Consider two observers, who we'll call Ed and Ted.  They are in
motion relative to each other.  Now, Ed measures Ted's mass to be
increased by an amount which is related to their relative velocities.
However, Ted also measure's Ed's mass to be increased by the same
amount.  But Ed and Ted measure their OWN masses to be the same, no
matter what their relative velocities.

This sounds confusing, but it's really a consequence of the fact that
mass is not what physicists call a "scalar quantity".  Basically,
a scalar quantity is one which does not change no matter how you look
at it.  Consider the following example: you are holding an arrow in
your hand.  No matter what direction you point the arrow, it's length
(which we'll call L) is always the same.  So length is a scalar with
respect to rotation of an object or coordinate system.  However, as
you've probably learned, you can always break the length of something
up into it's horizontal and vertical components, which we'll call
H and V.  Thus, if the arrow is pointing straight up and down, H=0
and V=L, while if it is exactly horizontal, H=L and V=0.  If you
are pointing the arrow somewhere in between, H and V are not zero,
but are related to the total length by Pythagoras' theorem,
L^2 = H^2 + V^2.  So we see that H and V are not individually scalar
quantities, as they change depending on how you point the arrow.  However
they can be combined to make a scalar quantity, the length of the
arrow.  Mathematically speaking, the pair (H,V) is called a "vector",
and while the vector may change under rotation, it's total length
does not.

The case is similar for mass in the theory of special relativity.
Here, mass is no longer a scalar (as it is in Newton's laws), but
one component of an mathematical object we call a "4-vector", in
this case the momentum 4-vector, which consists of four numbers.
These are the momenta in the x, y, and z directions, along with the
mass (or energy, as related via the famous equation E=mc^2).  Now,
as an object is moving relative to you, these four numbers will change
depending on it's motion.  However, you can compute the "length" of
a 4-vector (in a way similar to Pythagoras' theorem, though not quite
the same), and you will find that no matter what velocity the object
is moving with, you always get the same number for this "length".
In fact it turns out that this number is exactly the rest mass of
the object, i.e., the mass that you would measure if the object
were not moving relative to you.  So rest mass is a scalar, but total
mass is not.  This may sound confusing, but really it boils down
to which quantities you choose to measure.  In the arrow example, you
could measure the total length, and find it is the same no matter what
the direction.  But if you measured only H, you would find that it
changed depending on how the arrow pointed.  To get the whole picture,
you need to measure both H and V.

But again, the main point here is that no matter how fast you move
relative to something else, you always measure your mass the same,
because (obviously) you're at rest relative to yourself.
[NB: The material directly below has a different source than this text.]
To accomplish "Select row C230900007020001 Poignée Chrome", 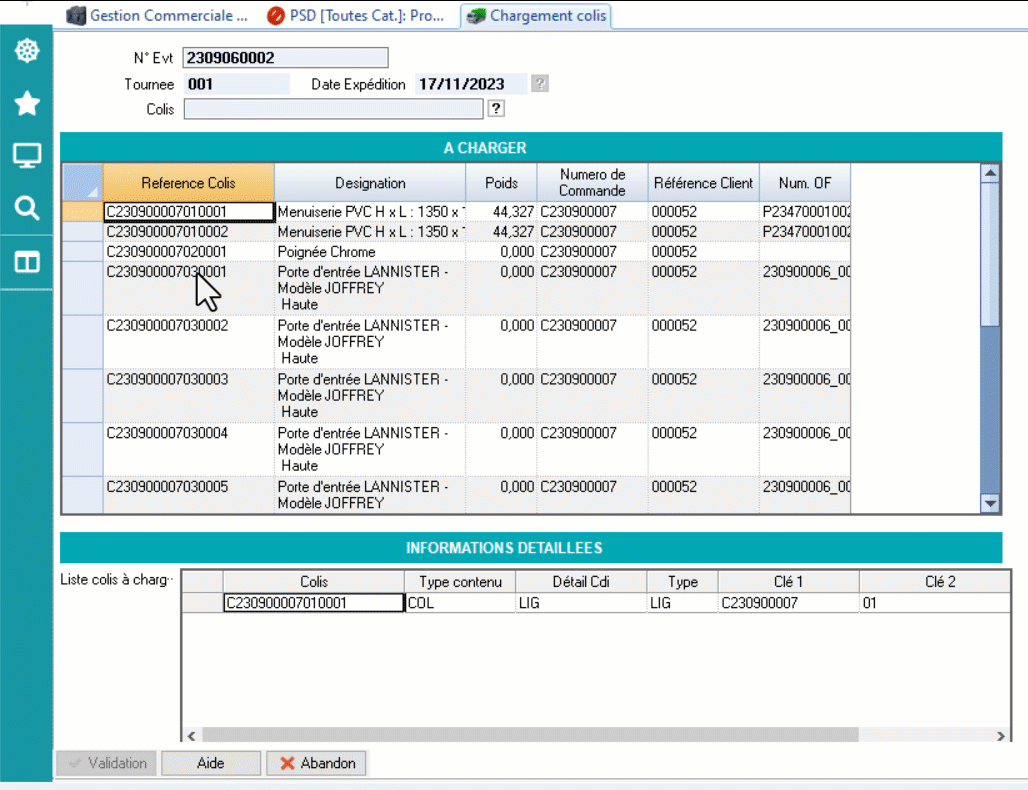I will (188, 252).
On the other hand, the relativity of mass does have observable effects
for objects moving relative to you.  One of these is that Newton's
second law, F=ma (force = mass times acceleration) is no longer
valid in this form.  Instead, we must use the more general form,
F = dp/dt (force = the time rate of change of momentum; dp/dt is the
derivative of the momentum with respect to time, if you know calculus),
because the mass itself changes depending on the motion.  Thus
the motion you calculate for an object can be quite different if
it is moving close to the speed of light.  One consequence is that
no matter how hard you push, you can never accelerate an object
beyond the speed of light.  Consider a rocket with a constant thrust.
At low speeds, the acceleration of the rocket will appear constant
(though this is only approximate).  However, as the rocket approaches
the speed of light, the acceleration will get smaller and smaller,
approaching zero, but never reaching it.